Math -> GPU
I was a grad student in math between 2014 - 2018. I now do GPU programming for ML.
The transition I found really difficult. But having made it, I find it is a good place for a math person in industry because
- It’s a newer kind of programming: very few people have been doing it for a long time & that levels the playing field
- Getting better performance at the systems level rewards detailed, careful reasoning, which can be a comparative advantage for math folks
- Reflecting that detail, a lot of the relevant manuals (such as the Cuda C++ Programming Guide & the C++ Standard) read like grad math textbooks, and it scares some people off.
One might wonder if by doing GPU programming for ML you’re hitching your cart to the latest fad.
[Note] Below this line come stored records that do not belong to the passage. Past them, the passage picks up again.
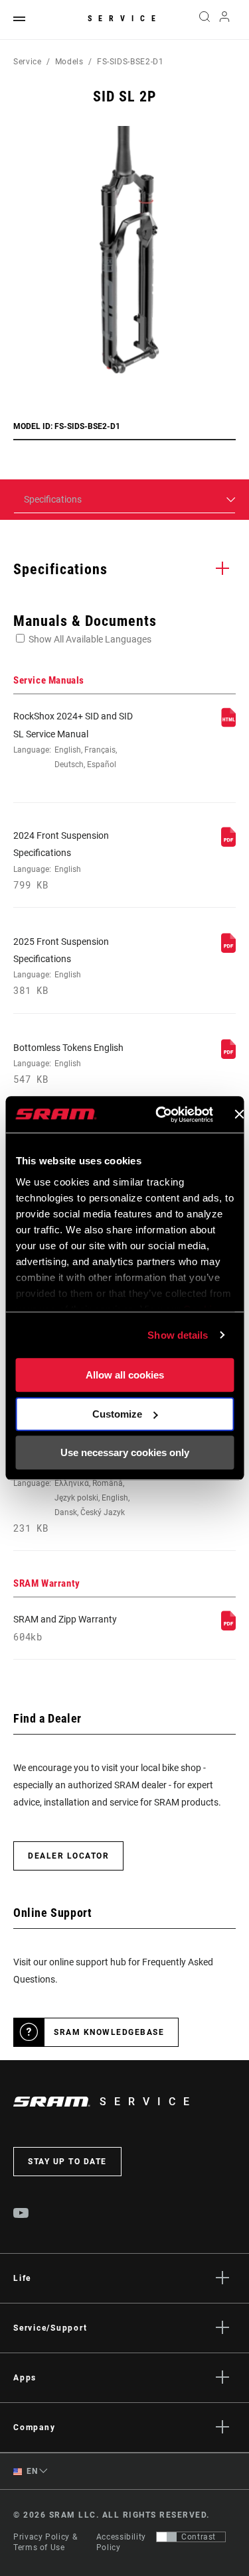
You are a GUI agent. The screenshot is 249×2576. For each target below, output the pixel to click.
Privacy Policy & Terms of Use (45, 2542)
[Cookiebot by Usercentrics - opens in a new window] (159, 1114)
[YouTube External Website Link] (21, 2214)
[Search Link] (204, 19)
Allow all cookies (125, 1374)
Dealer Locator (68, 1856)
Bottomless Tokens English (68, 1063)
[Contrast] (167, 2537)
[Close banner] (239, 1114)
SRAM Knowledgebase (109, 2032)
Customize (117, 1414)
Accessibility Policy (121, 2542)
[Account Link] (225, 20)
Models (69, 61)
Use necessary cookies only (124, 1452)
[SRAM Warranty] (228, 1627)
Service (125, 18)
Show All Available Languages (90, 639)
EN (31, 2471)
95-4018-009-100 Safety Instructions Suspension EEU (72, 1489)
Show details (177, 1335)
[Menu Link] (19, 19)
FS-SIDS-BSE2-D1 (130, 61)
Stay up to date (67, 2161)
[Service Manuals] (228, 724)
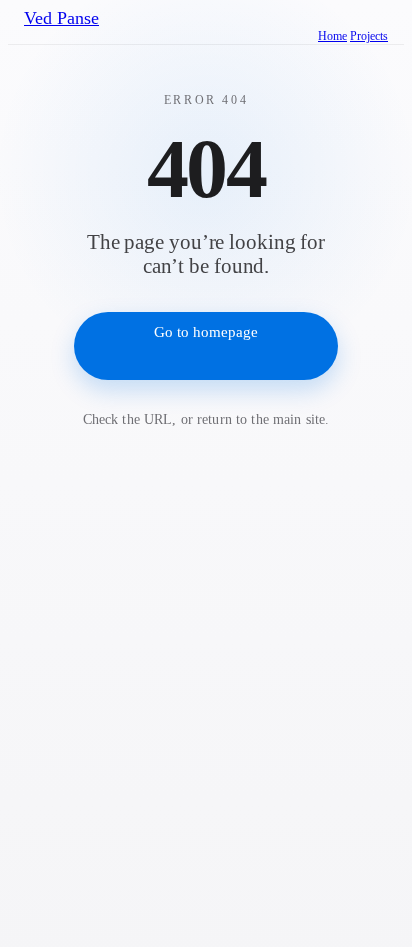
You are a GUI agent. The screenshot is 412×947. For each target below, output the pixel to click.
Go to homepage (206, 332)
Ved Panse (61, 18)
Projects (369, 36)
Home (332, 36)
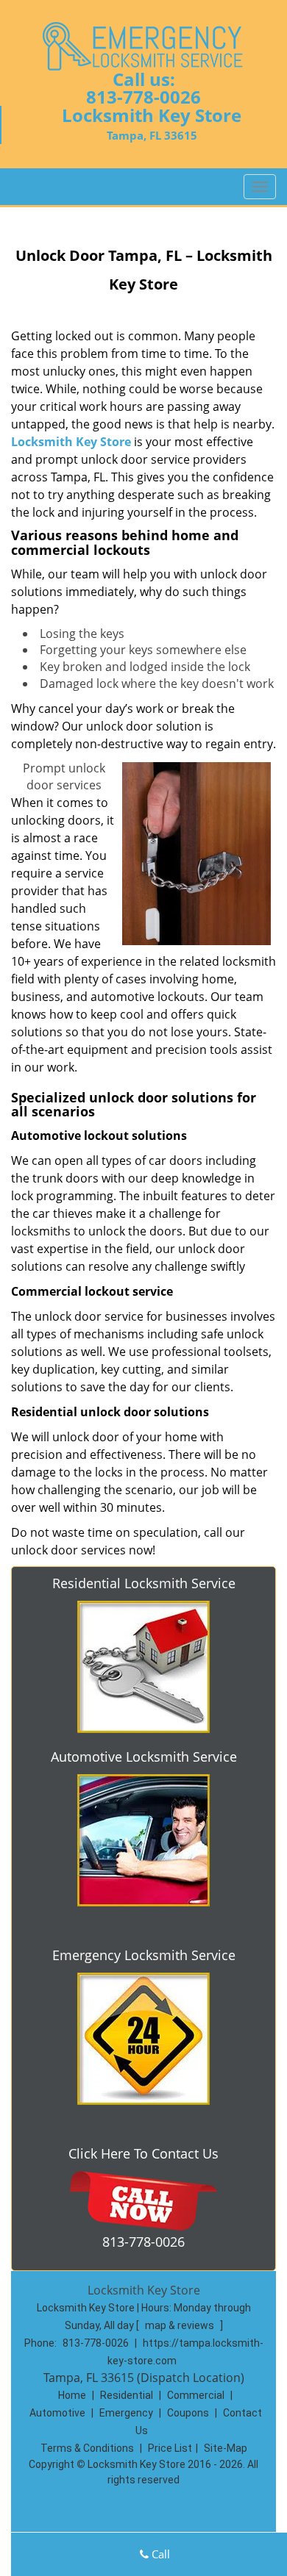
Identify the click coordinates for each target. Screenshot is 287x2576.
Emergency (126, 2413)
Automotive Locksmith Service (144, 1756)
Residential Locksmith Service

But the hope is that by placing yourself low in the stack, your value is more likely to persist and generalize. Instead of thinking of yourself as a “programmer for generative AI”, you can think of yourself as “a programmer of massively parallel, differentiable programs, specializing in algorithms of high arithmetic intensity, relative to their expressiveness”. This is what modern neural networks are particular instances of. Highly parallel, differentiable programming isn’t going anywhere, even once the current version of generative AI is superceded by the next.
Similarly, the billions of dollars companies are currently investing in data centers are not bets on current generative AI specifically, but bets on highly parallel programming.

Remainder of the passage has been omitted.